(Entries taken from a collection)

⁂

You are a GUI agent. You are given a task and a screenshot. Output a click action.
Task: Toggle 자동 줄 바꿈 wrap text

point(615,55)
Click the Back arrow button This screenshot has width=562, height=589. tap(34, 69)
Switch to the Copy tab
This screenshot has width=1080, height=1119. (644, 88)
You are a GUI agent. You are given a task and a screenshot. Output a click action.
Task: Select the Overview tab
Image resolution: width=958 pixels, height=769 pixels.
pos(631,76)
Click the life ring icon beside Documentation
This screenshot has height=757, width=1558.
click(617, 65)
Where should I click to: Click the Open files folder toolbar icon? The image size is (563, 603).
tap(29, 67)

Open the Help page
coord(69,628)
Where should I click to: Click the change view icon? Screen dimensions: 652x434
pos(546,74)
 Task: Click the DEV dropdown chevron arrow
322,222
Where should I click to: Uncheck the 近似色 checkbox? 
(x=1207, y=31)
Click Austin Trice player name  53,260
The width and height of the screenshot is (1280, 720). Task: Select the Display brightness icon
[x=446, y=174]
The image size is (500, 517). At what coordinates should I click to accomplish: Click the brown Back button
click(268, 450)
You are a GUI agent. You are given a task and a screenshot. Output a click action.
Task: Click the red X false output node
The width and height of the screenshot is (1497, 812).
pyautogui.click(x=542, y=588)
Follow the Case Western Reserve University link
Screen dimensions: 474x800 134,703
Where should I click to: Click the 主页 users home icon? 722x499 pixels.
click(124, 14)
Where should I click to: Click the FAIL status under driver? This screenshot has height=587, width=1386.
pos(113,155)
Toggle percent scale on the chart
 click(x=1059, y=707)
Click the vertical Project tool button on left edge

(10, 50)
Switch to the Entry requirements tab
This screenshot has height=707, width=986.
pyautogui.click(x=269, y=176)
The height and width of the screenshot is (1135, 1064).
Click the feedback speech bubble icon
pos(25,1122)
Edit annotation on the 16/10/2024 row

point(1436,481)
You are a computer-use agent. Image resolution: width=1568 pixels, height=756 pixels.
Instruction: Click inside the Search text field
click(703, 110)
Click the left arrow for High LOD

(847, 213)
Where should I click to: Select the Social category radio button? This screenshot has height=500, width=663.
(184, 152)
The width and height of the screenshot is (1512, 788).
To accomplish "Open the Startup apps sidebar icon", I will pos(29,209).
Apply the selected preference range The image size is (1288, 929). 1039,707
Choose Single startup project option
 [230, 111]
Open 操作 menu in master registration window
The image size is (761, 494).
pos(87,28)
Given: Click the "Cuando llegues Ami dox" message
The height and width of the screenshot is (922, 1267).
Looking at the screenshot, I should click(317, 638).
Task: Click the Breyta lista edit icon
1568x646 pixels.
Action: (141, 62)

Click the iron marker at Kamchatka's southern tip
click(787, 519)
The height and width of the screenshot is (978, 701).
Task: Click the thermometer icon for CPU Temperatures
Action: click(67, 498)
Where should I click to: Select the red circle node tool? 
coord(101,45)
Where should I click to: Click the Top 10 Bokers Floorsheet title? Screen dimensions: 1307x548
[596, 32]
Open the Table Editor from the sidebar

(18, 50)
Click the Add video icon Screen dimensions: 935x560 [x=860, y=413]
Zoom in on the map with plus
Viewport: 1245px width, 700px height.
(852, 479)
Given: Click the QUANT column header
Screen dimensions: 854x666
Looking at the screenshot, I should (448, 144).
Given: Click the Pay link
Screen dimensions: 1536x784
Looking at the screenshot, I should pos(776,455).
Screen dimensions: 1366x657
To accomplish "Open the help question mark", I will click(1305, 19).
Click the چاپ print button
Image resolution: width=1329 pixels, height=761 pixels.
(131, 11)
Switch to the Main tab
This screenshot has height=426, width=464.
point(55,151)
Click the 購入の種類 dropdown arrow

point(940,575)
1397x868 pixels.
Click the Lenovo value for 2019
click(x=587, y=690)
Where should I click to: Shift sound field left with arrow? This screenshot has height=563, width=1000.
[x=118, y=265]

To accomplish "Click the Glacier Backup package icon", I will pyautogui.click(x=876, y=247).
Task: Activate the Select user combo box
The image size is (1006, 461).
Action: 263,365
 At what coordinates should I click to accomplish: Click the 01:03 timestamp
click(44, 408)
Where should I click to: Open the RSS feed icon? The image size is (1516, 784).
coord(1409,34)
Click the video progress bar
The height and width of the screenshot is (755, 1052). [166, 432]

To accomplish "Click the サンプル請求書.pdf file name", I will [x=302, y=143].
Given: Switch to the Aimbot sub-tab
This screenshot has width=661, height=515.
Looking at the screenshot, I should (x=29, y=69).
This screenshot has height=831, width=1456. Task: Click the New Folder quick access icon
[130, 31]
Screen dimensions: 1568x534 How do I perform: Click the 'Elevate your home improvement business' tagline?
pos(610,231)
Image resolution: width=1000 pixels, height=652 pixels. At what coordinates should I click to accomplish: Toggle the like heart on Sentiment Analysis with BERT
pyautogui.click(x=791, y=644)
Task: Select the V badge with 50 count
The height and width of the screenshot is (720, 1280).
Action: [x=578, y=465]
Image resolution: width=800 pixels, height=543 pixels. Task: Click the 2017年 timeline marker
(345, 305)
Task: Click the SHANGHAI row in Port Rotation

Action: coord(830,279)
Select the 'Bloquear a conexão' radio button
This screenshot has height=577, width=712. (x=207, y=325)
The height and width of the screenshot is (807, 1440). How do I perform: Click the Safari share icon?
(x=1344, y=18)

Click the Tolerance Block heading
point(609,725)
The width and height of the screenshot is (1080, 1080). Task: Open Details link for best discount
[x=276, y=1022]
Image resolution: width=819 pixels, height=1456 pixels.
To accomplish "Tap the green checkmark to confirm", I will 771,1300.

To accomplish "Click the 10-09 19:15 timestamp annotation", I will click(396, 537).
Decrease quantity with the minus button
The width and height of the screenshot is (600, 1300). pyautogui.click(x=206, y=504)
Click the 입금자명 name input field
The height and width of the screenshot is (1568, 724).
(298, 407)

⁂

What you are asked to do.
Copy out only the lines above from the one with "Click the Back" to the one with "The width and height of the screenshot is (1512, 788).", inclusive, exactly as they stand.

Answer space.
Click the Back arrow button This screenshot has width=562, height=589. tap(34, 69)
Switch to the Copy tab
This screenshot has width=1080, height=1119. (644, 88)
You are a GUI agent. You are given a task and a screenshot. Output a click action.
Task: Select the Overview tab
Image resolution: width=958 pixels, height=769 pixels.
pos(631,76)
Click the life ring icon beside Documentation
This screenshot has height=757, width=1558.
click(617, 65)
Where should I click to: Click the Open files folder toolbar icon? The image size is (563, 603).
tap(29, 67)

Open the Help page
coord(69,628)
Where should I click to: Click the change view icon? Screen dimensions: 652x434
pos(546,74)
 Task: Click the DEV dropdown chevron arrow
322,222
Where should I click to: Uncheck the 近似色 checkbox? 
(x=1207, y=31)
Click Austin Trice player name  53,260
The width and height of the screenshot is (1280, 720). Task: Select the Display brightness icon
[x=446, y=174]
The image size is (500, 517). At what coordinates should I click to accomplish: Click the brown Back button
click(268, 450)
You are a GUI agent. You are given a task and a screenshot. Output a click action.
Task: Click the red X false output node
The width and height of the screenshot is (1497, 812).
pyautogui.click(x=542, y=588)
Follow the Case Western Reserve University link
Screen dimensions: 474x800 134,703
Where should I click to: Click the 主页 users home icon? 722x499 pixels.
click(124, 14)
Where should I click to: Click the FAIL status under driver? This screenshot has height=587, width=1386.
pos(113,155)
Toggle percent scale on the chart
 click(x=1059, y=707)
Click the vertical Project tool button on left edge

(10, 50)
Switch to the Entry requirements tab
This screenshot has height=707, width=986.
pyautogui.click(x=269, y=176)
The height and width of the screenshot is (1135, 1064).
Click the feedback speech bubble icon
pos(25,1122)
Edit annotation on the 16/10/2024 row

point(1436,481)
You are a computer-use agent. Image resolution: width=1568 pixels, height=756 pixels.
Instruction: Click inside the Search text field
click(703, 110)
Click the left arrow for High LOD

(847, 213)
Where should I click to: Select the Social category radio button? This screenshot has height=500, width=663.
(184, 152)
The width and height of the screenshot is (1512, 788).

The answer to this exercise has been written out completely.